ROLAP indicates the relational database-based OLAP implementation (Relational OLAP ). With relational databases as the core, multidimensional data is represented and stored in a relational structure. ROLAP divides the multidimensional structure of a multi-dimensional database into two types of tables: fact tables used to store data and dimension keywords, and dimension tables, that is, at least one table is used for each dimension to store the description information of dimension levels, member categories, and other dimensions. A dimension table is associated with a fact table by the primary keyword and the external keyword to form a "star mode ". For complex hierarchical dimensions, to avoid occupying too much storage space for redundant data, you can use multiple tables to describe this star mode extension called "Snowflake mode ".
Molap indicates the implementation of OLAP based on multi-dimensional data organization ). Taking multi-dimensional data as the core, that is, molap uses multi-dimensional arrays to store data. Multi-dimensional data will be stored"CubeBlock (cube) structure. In molap, "Rotate", "cut", and "slice" of "cube" are the main technologies used to generate multidimensional data reports.
Holap indicates the OLAP implementation (Hybrid OLAP) based on the hybrid data organization ). For example, the lower layer is relational and the higher layer is multi-dimensional matrix. This method provides better flexibility.
There are other ways to implement OLAP, such as providing a dedicated SQL Server and providing special support for SQL queries in some storage modes (such as star and snowflake.
OLAP is an online data access and analysis tool for specific problems. It analyzes, queries, and reports data in multiple dimensions. Dimension is a specific angle for people to observe data. For example, when considering the sales status of a product, an enterprise usually observes the sales status of the product from different perspectives of time, region, and product. The time, region, and product here are dimensions. Different combinations of these dimensions and multidimensional arrays composed of the measured indicators are the basis of OLAP analysis, which can be formally expressed as (Dimension 1, dimension 2 ,......, Dimensions N, metrics), such as (Region, time, product, sales ).
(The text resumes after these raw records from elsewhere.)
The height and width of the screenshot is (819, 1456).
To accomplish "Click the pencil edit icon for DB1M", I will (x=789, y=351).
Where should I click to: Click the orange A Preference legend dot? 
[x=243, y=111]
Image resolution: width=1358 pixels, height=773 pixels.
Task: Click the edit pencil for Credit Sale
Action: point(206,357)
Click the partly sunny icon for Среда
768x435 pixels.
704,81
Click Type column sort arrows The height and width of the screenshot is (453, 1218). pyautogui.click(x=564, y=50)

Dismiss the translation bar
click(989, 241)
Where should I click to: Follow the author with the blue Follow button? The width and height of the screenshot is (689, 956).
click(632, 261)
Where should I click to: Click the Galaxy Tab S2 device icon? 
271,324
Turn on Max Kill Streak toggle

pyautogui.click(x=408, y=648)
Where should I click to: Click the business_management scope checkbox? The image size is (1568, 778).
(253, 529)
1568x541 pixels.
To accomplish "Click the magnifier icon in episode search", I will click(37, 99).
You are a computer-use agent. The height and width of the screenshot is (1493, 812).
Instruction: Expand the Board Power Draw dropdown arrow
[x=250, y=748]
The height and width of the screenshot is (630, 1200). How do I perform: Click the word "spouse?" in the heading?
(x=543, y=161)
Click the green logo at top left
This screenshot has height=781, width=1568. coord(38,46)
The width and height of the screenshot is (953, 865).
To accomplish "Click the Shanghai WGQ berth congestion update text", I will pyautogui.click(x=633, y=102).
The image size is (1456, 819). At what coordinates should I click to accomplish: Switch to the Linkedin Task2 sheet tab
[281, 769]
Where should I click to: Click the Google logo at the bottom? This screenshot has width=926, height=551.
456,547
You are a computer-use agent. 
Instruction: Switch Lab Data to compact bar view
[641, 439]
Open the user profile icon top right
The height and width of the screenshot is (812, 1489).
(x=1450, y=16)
Multi-dimensional analysis refers to the use of slice, dice, drill-down, and roll-up for multi-dimensional data) in order to analyze the data, users can observe the data in the database from multiple perspectives and aspects, so as to gain a deep understanding of the information contained in the data.
According to the different organization methods of comprehensive data, currently common OLAP mainly includes multi-dimensional database molap and relational database-based ROLAP. Molap organizes and stores data in multiple dimensions, while ROLAP uses the existing relational database technology to simulate multi-dimensional data. In data warehouse applications, OLAP applications are generally the front-end tools of Data Warehouse applications. At the same time, OLAP tools can be used together with data mining tools and statistical analysis tools to enhance the decision analysis function.